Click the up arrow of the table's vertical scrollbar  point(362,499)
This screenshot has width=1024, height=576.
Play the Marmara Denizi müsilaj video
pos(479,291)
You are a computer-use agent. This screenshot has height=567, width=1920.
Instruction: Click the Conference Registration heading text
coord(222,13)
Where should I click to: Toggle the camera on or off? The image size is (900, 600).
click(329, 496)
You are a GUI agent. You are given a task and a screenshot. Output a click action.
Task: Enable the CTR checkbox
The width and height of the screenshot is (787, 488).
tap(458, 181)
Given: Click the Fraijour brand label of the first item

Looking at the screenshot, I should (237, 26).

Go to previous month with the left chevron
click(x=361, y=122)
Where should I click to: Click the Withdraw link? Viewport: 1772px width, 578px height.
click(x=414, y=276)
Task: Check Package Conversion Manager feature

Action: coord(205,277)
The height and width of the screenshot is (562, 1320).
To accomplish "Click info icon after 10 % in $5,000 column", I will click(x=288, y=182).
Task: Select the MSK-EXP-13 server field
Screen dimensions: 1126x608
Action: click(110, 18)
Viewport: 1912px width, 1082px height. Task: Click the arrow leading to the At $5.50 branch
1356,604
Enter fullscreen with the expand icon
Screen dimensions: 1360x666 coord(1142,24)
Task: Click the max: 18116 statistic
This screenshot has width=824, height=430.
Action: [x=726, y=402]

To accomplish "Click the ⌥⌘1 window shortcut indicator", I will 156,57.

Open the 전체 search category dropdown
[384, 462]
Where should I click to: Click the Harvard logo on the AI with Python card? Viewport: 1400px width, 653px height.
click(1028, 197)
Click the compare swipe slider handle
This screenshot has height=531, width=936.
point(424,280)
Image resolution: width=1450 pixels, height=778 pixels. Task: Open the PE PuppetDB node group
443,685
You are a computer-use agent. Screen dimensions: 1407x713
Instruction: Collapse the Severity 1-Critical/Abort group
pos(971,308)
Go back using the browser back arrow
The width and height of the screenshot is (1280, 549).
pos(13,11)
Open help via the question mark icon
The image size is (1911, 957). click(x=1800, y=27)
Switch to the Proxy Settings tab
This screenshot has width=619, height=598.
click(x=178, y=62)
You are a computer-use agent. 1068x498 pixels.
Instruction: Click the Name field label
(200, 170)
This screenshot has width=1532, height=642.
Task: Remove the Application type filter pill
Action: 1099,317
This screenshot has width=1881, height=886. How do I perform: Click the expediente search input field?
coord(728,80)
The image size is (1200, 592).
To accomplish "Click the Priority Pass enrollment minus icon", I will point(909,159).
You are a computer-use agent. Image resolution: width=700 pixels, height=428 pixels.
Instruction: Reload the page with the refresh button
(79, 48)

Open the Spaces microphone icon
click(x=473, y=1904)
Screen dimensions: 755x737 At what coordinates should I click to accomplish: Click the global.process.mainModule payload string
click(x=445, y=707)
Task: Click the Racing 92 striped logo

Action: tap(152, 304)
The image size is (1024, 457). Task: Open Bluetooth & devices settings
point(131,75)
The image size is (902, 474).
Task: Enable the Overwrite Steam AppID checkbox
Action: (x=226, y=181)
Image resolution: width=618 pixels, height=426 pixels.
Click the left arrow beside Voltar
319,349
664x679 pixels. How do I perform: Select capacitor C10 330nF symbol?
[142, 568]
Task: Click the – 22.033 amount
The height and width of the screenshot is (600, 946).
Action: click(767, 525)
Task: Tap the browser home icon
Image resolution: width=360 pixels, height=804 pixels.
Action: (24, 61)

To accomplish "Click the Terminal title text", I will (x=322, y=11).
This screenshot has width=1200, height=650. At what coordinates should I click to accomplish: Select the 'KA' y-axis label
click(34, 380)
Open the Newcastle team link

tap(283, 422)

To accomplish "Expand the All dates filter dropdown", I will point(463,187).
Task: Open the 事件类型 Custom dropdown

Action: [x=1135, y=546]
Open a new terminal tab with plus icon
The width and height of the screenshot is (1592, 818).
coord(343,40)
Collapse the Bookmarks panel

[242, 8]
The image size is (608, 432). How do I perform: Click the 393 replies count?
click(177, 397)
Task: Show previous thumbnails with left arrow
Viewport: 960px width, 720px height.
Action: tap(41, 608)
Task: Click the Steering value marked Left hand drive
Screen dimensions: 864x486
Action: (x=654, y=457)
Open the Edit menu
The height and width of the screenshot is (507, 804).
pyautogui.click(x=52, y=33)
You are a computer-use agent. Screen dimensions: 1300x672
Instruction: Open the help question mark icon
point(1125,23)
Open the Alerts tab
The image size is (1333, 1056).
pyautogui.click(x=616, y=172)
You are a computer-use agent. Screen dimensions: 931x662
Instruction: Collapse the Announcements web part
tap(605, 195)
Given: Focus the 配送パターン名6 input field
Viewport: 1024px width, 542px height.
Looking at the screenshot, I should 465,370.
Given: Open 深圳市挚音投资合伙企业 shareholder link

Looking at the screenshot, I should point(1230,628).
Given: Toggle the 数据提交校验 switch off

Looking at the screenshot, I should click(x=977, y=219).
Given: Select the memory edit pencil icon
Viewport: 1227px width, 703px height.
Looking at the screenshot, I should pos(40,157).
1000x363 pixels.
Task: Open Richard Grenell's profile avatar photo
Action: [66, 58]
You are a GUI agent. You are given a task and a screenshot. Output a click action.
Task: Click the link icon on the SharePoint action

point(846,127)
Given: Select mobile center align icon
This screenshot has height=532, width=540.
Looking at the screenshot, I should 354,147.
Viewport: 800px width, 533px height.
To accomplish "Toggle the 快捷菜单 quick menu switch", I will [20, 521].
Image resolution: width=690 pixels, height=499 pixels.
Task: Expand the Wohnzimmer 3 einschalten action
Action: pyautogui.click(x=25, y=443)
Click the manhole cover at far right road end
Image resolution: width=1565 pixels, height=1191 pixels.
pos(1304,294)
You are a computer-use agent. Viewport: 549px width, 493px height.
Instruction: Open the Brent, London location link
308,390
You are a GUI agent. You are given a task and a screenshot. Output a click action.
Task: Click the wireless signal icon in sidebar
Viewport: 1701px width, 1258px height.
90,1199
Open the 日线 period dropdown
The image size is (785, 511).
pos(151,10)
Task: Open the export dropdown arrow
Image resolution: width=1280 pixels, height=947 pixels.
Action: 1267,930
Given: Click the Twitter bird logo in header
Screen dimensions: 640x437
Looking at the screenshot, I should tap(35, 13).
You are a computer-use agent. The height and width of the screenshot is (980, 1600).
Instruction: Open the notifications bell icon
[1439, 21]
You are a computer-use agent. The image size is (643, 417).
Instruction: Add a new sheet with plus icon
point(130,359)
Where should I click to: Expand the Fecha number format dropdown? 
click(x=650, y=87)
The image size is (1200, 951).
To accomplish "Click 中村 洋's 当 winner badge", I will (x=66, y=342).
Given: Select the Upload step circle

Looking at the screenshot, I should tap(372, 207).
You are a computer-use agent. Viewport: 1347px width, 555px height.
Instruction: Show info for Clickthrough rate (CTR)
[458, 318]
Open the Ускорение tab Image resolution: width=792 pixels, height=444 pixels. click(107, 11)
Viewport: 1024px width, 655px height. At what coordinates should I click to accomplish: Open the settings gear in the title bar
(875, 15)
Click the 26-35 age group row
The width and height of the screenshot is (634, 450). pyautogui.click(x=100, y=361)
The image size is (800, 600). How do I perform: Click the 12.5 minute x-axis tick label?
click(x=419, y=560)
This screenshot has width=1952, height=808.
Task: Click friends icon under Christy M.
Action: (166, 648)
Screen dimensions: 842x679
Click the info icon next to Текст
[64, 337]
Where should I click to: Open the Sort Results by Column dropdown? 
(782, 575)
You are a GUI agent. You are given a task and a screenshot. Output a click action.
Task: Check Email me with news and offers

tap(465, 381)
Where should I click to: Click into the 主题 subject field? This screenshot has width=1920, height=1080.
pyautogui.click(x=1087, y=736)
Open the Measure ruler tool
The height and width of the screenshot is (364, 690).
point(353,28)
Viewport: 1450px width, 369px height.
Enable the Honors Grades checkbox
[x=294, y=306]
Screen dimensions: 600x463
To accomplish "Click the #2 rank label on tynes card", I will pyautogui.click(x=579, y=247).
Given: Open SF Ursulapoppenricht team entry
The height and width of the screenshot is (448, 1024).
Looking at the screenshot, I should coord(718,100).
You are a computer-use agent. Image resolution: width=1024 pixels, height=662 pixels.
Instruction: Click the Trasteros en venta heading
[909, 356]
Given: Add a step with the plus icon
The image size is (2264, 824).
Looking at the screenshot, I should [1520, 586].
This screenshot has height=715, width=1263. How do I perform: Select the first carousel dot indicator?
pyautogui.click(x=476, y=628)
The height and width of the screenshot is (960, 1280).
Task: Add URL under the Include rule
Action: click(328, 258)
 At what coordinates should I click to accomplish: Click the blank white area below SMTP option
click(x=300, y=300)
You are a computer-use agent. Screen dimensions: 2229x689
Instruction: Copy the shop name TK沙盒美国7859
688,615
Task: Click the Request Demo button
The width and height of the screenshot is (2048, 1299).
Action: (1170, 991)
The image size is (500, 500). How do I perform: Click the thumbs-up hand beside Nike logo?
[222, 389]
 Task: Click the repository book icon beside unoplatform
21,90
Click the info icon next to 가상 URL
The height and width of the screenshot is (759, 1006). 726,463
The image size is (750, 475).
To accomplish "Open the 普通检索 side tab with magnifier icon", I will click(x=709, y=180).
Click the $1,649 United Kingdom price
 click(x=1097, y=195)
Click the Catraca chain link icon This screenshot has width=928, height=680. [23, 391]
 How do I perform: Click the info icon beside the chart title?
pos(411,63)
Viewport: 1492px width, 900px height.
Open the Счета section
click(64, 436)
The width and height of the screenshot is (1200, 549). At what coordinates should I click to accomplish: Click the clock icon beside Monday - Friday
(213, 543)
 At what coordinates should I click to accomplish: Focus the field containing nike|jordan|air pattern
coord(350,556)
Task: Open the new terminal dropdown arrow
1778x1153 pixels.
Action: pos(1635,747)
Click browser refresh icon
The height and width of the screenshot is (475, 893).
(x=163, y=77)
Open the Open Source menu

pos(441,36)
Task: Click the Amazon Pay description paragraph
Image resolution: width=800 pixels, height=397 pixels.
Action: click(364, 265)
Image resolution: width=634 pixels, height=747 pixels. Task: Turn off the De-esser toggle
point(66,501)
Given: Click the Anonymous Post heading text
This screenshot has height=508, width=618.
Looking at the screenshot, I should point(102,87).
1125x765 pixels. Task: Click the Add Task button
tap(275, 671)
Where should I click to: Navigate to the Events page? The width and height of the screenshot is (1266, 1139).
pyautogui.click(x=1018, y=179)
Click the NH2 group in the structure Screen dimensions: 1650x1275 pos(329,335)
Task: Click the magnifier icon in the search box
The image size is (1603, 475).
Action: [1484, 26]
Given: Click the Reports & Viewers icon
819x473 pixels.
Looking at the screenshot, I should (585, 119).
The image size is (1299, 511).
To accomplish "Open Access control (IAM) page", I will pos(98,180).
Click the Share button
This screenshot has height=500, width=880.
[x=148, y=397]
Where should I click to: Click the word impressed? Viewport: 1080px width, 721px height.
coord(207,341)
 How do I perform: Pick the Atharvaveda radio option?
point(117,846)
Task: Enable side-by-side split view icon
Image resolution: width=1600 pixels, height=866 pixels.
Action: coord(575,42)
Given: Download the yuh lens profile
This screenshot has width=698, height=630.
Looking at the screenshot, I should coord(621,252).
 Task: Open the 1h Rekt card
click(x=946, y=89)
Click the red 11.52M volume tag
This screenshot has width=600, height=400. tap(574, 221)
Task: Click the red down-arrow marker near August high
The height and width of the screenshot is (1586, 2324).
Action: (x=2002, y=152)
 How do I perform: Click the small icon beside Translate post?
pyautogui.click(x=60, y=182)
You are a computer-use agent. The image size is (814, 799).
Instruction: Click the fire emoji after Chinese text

------------------------------------------------------------

** TASK DETAILS **
Repeat, exactly and only, the lines above from the one containing "How do I perform: Pick" through the end of the material.

** ANSWER TO THIS EXERCISE **
 How do I perform: Pick the Atharvaveda radio option?
point(117,846)
Task: Enable side-by-side split view icon
Image resolution: width=1600 pixels, height=866 pixels.
Action: coord(575,42)
Given: Download the yuh lens profile
This screenshot has width=698, height=630.
Looking at the screenshot, I should coord(621,252).
 Task: Open the 1h Rekt card
click(x=946, y=89)
Click the red 11.52M volume tag
This screenshot has width=600, height=400. tap(574, 221)
Task: Click the red down-arrow marker near August high
The height and width of the screenshot is (1586, 2324).
Action: (x=2002, y=152)
 How do I perform: Click the small icon beside Translate post?
pyautogui.click(x=60, y=182)
You are a computer-use agent. The image size is (814, 799).
Instruction: Click the fire emoji after Chinese text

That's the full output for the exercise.